Many leading politicians of Lebanon had positive expectations of him. In order to have him elected, the Constitution was changed on the point saying that senior civil servants had to resign at least 2 years before accepting a political office, was amended. This happened both with the support of Lebanese politicians and with pressure from Syria.
Emile Lahoud is married and has 3 children.

1936 January 12: Born in Baabdat as the son of a general. His father was one of the central figures in the independence fight in the 1940's.
1956: Lahoud joins the Military Academy to start his military career.
1959: Graduates from the Military Academy with rank of lieutenant.
1966: Becomes commander of the 2nd Fleet.
1967: Marries Andrée Amadouny.
1968: Becomes commander of the 1st Fleet.
1972: Moves to the USA to pursue his military education at the US Naval Command College in Rhode Island.
1973: Comes back from the USA.
1979: Returns to the USA for a continuation of his military studies.
1980: Returns from USA.
1989: With the conflict between Michel Aoun and the parliament forces, Lahoud supports Aoun. He even tries to get his help to get Syrian backing in making himself president.
September: Lahoud is fired for incompetence by Aoun, and moves into Syrian-controlled parts of Beirut.

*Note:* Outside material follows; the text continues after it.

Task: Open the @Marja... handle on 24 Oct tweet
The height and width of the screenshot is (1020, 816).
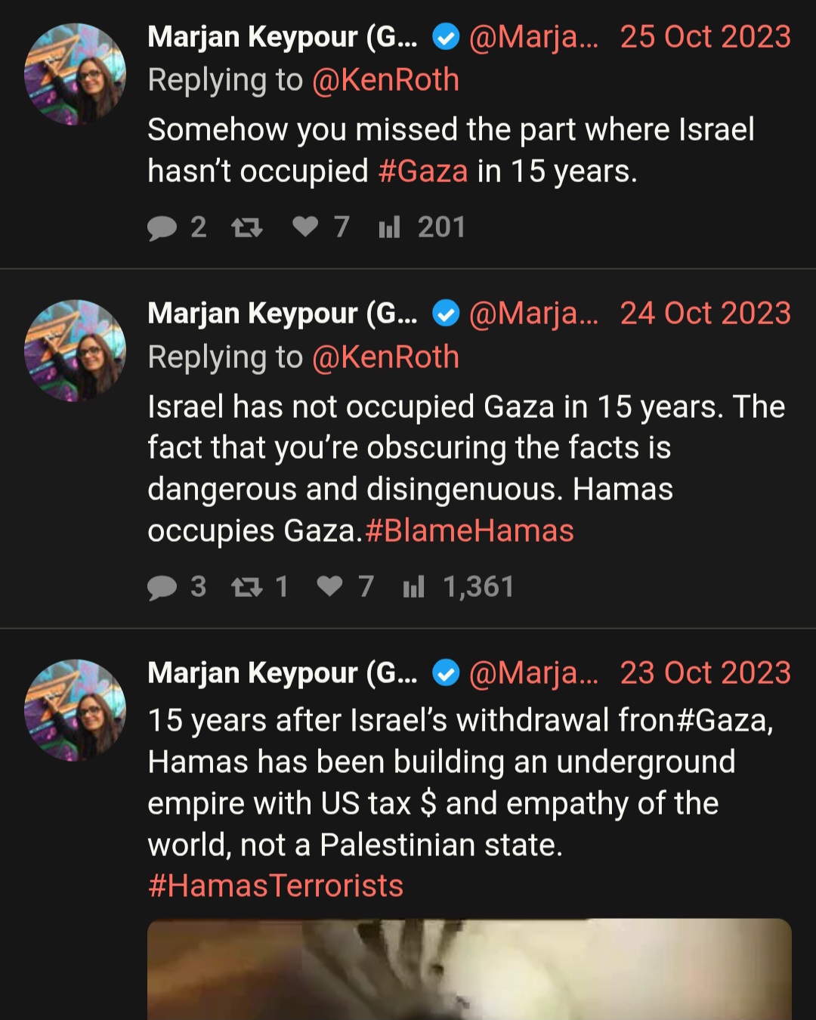Action: point(533,314)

November 28: Is appointed Commander of the Armed Forces, after that many other candidates had turned down the offer. He becomes central in the stabilization process towards the end of the Lebanese Civil War.
1990's: Lahoud takes a strong hold on rebuilding the Lebanese army. This involves the introduction of compulsory military service for Lebanese men and acquisition of equipment from USA. But he also allowed Syrian influence to the extent that Damascus was able to overrule decisions of the highest officials in the army.
1998 October 15: Is elected president by a unanimous National Assembly, except Walid Jumblatt and his supporters who boycotted the assembly. Aoun also protested against the appointment.
November 24: Lahoud takes office, assuming powers that had been stripped from the presidency by the Ta'if Accord of 1989. His presidency gets a rugged start, as prime minister Rafiq Hariri refuses to form a new government.
December: Lahoud appoints Selim al-Hoss to new prime minister.
1999 March: On the order of Lahoud, security forces storm university campuses where students protested against Syrian presence in Lebanon.
2000: Parliamentary elections makes the groups of Hariri and Jumblatt far stronger. Hariri returns as prime minister, in a stronger position towards Lahoud compared to the 1998 situation.
October: Lahoud is to hold a speach at an Arab summit meeting in Cairo, Egypt, but president Bashar al-Assad of Syria is too late with approving it. Lahoud ends up giving a 1 minute improvised speach.
2001 August: Lahoud launches massive arrests of national dissidents.
2007 November 24: Steps down as president, and is succeeded by Fouad Siniora.